* Extracted material:
----------------------------------------
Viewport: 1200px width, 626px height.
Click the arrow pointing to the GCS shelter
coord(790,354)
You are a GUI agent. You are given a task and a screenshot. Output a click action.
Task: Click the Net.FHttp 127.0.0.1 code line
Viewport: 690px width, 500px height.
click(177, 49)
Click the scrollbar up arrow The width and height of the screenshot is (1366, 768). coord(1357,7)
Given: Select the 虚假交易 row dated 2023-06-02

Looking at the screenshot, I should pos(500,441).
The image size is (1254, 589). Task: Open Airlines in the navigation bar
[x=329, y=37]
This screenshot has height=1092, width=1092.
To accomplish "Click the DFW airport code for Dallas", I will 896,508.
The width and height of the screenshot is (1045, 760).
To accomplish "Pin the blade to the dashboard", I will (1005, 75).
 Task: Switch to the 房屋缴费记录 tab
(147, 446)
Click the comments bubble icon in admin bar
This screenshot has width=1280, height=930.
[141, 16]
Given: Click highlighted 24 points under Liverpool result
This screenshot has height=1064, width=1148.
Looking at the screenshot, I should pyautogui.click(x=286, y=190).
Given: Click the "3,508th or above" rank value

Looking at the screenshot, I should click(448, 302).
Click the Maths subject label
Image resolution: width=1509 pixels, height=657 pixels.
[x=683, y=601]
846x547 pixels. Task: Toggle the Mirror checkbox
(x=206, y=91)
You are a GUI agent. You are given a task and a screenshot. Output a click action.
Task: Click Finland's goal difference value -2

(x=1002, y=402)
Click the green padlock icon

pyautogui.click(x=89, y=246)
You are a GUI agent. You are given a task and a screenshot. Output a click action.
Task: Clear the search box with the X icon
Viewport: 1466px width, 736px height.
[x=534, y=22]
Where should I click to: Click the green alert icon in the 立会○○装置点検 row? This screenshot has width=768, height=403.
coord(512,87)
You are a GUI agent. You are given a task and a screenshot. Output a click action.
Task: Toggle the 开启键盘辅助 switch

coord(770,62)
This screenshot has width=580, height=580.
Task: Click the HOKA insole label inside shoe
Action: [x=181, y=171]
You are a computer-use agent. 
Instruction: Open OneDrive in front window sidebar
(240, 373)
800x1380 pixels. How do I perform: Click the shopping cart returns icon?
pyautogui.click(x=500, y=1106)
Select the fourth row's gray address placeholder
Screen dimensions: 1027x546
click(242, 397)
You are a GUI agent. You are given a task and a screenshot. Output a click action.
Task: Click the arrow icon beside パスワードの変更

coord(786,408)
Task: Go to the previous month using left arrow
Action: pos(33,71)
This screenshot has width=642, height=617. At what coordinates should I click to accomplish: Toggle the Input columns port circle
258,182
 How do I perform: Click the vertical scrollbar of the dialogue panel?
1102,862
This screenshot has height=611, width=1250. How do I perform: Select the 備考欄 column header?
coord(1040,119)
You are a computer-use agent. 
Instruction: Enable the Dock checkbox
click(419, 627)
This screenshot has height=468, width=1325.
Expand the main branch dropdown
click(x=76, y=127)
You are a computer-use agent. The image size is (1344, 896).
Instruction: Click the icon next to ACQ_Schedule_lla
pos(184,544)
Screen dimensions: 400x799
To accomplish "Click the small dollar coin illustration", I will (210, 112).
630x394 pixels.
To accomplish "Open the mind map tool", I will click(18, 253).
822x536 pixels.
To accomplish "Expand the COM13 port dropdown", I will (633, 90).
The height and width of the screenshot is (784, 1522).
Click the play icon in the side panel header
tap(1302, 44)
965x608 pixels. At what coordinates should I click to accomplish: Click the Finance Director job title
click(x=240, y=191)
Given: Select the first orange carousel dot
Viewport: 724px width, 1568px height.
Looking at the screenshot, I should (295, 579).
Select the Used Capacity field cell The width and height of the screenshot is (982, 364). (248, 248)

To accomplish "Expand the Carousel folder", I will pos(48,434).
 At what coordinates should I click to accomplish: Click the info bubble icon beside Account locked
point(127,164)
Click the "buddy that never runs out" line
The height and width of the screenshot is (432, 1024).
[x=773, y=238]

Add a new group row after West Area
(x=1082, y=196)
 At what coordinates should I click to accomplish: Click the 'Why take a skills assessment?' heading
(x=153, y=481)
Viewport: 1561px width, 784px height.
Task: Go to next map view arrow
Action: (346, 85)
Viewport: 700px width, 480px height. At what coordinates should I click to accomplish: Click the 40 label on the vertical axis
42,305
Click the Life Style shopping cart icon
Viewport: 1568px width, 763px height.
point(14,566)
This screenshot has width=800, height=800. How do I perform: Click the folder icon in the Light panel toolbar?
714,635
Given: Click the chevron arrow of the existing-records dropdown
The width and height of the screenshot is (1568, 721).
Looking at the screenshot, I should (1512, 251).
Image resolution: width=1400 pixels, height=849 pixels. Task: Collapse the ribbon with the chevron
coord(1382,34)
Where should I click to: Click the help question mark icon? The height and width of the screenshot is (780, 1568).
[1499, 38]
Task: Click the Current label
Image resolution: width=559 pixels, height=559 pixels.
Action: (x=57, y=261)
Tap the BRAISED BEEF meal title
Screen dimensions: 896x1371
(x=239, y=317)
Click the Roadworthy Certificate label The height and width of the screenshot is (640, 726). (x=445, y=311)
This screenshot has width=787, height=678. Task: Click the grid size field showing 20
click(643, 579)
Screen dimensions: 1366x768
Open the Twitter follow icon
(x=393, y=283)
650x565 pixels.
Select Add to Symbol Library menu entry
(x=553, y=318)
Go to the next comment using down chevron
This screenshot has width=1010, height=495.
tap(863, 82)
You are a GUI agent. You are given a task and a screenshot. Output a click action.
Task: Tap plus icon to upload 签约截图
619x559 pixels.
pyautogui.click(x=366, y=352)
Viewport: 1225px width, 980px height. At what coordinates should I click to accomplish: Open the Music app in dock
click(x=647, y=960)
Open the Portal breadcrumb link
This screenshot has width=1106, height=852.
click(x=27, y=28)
----------------------------------------
Without skipping anything, transcribe every line above exactly.

* Task output:
Viewport: 1200px width, 626px height.
Click the arrow pointing to the GCS shelter
coord(790,354)
You are a GUI agent. You are given a task and a screenshot. Output a click action.
Task: Click the Net.FHttp 127.0.0.1 code line
Viewport: 690px width, 500px height.
click(177, 49)
Click the scrollbar up arrow The width and height of the screenshot is (1366, 768). coord(1357,7)
Given: Select the 虚假交易 row dated 2023-06-02

Looking at the screenshot, I should pos(500,441).
The image size is (1254, 589). Task: Open Airlines in the navigation bar
[x=329, y=37]
This screenshot has height=1092, width=1092.
To accomplish "Click the DFW airport code for Dallas", I will 896,508.
The width and height of the screenshot is (1045, 760).
To accomplish "Pin the blade to the dashboard", I will (1005, 75).
 Task: Switch to the 房屋缴费记录 tab
(147, 446)
Click the comments bubble icon in admin bar
This screenshot has width=1280, height=930.
[141, 16]
Given: Click highlighted 24 points under Liverpool result
This screenshot has height=1064, width=1148.
Looking at the screenshot, I should pyautogui.click(x=286, y=190).
Given: Click the "3,508th or above" rank value

Looking at the screenshot, I should click(448, 302).
Click the Maths subject label
Image resolution: width=1509 pixels, height=657 pixels.
[x=683, y=601]
846x547 pixels. Task: Toggle the Mirror checkbox
(x=206, y=91)
You are a GUI agent. You are given a task and a screenshot. Output a click action.
Task: Click Finland's goal difference value -2

(x=1002, y=402)
Click the green padlock icon

pyautogui.click(x=89, y=246)
You are a GUI agent. You are given a task and a screenshot. Output a click action.
Task: Clear the search box with the X icon
Viewport: 1466px width, 736px height.
[x=534, y=22]
Where should I click to: Click the green alert icon in the 立会○○装置点検 row? This screenshot has width=768, height=403.
coord(512,87)
You are a GUI agent. You are given a task and a screenshot. Output a click action.
Task: Toggle the 开启键盘辅助 switch

coord(770,62)
This screenshot has width=580, height=580.
Task: Click the HOKA insole label inside shoe
Action: [x=181, y=171]
You are a computer-use agent. 
Instruction: Open OneDrive in front window sidebar
(240, 373)
800x1380 pixels. How do I perform: Click the shopping cart returns icon?
pyautogui.click(x=500, y=1106)
Select the fourth row's gray address placeholder
Screen dimensions: 1027x546
click(242, 397)
You are a GUI agent. You are given a task and a screenshot. Output a click action.
Task: Click the arrow icon beside パスワードの変更

coord(786,408)
Task: Go to the previous month using left arrow
Action: pos(33,71)
This screenshot has width=642, height=617. At what coordinates should I click to accomplish: Toggle the Input columns port circle
258,182
 How do I perform: Click the vertical scrollbar of the dialogue panel?
1102,862
This screenshot has height=611, width=1250. How do I perform: Select the 備考欄 column header?
coord(1040,119)
You are a computer-use agent. 
Instruction: Enable the Dock checkbox
click(419, 627)
This screenshot has height=468, width=1325.
Expand the main branch dropdown
click(x=76, y=127)
You are a computer-use agent. The image size is (1344, 896).
Instruction: Click the icon next to ACQ_Schedule_lla
pos(184,544)
Screen dimensions: 400x799
To accomplish "Click the small dollar coin illustration", I will (210, 112).
630x394 pixels.
To accomplish "Open the mind map tool", I will click(18, 253).
822x536 pixels.
To accomplish "Expand the COM13 port dropdown", I will (633, 90).
The height and width of the screenshot is (784, 1522).
Click the play icon in the side panel header
tap(1302, 44)
965x608 pixels. At what coordinates should I click to accomplish: Click the Finance Director job title
click(x=240, y=191)
Given: Select the first orange carousel dot
Viewport: 724px width, 1568px height.
Looking at the screenshot, I should (295, 579).
Select the Used Capacity field cell The width and height of the screenshot is (982, 364). (248, 248)

To accomplish "Expand the Carousel folder", I will pos(48,434).
 At what coordinates should I click to accomplish: Click the info bubble icon beside Account locked
point(127,164)
Click the "buddy that never runs out" line
The height and width of the screenshot is (432, 1024).
[x=773, y=238]

Add a new group row after West Area
(x=1082, y=196)
 At what coordinates should I click to accomplish: Click the 'Why take a skills assessment?' heading
(x=153, y=481)
Viewport: 1561px width, 784px height.
Task: Go to next map view arrow
Action: (346, 85)
Viewport: 700px width, 480px height. At what coordinates should I click to accomplish: Click the 40 label on the vertical axis
42,305
Click the Life Style shopping cart icon
Viewport: 1568px width, 763px height.
point(14,566)
This screenshot has width=800, height=800. How do I perform: Click the folder icon in the Light panel toolbar?
714,635
Given: Click the chevron arrow of the existing-records dropdown
The width and height of the screenshot is (1568, 721).
Looking at the screenshot, I should (1512, 251).
Image resolution: width=1400 pixels, height=849 pixels. Task: Collapse the ribbon with the chevron
coord(1382,34)
Where should I click to: Click the help question mark icon? The height and width of the screenshot is (780, 1568).
[1499, 38]
Task: Click the Current label
Image resolution: width=559 pixels, height=559 pixels.
Action: (x=57, y=261)
Tap the BRAISED BEEF meal title
Screen dimensions: 896x1371
(x=239, y=317)
Click the Roadworthy Certificate label The height and width of the screenshot is (640, 726). (x=445, y=311)
This screenshot has width=787, height=678. Task: Click the grid size field showing 20
click(643, 579)
Screen dimensions: 1366x768
Open the Twitter follow icon
(x=393, y=283)
650x565 pixels.
Select Add to Symbol Library menu entry
(x=553, y=318)
Go to the next comment using down chevron
This screenshot has width=1010, height=495.
tap(863, 82)
You are a GUI agent. You are given a task and a screenshot. Output a click action.
Task: Tap plus icon to upload 签约截图
619x559 pixels.
pyautogui.click(x=366, y=352)
Viewport: 1225px width, 980px height. At what coordinates should I click to accomplish: Open the Music app in dock
click(x=647, y=960)
Open the Portal breadcrumb link
This screenshot has width=1106, height=852.
click(x=27, y=28)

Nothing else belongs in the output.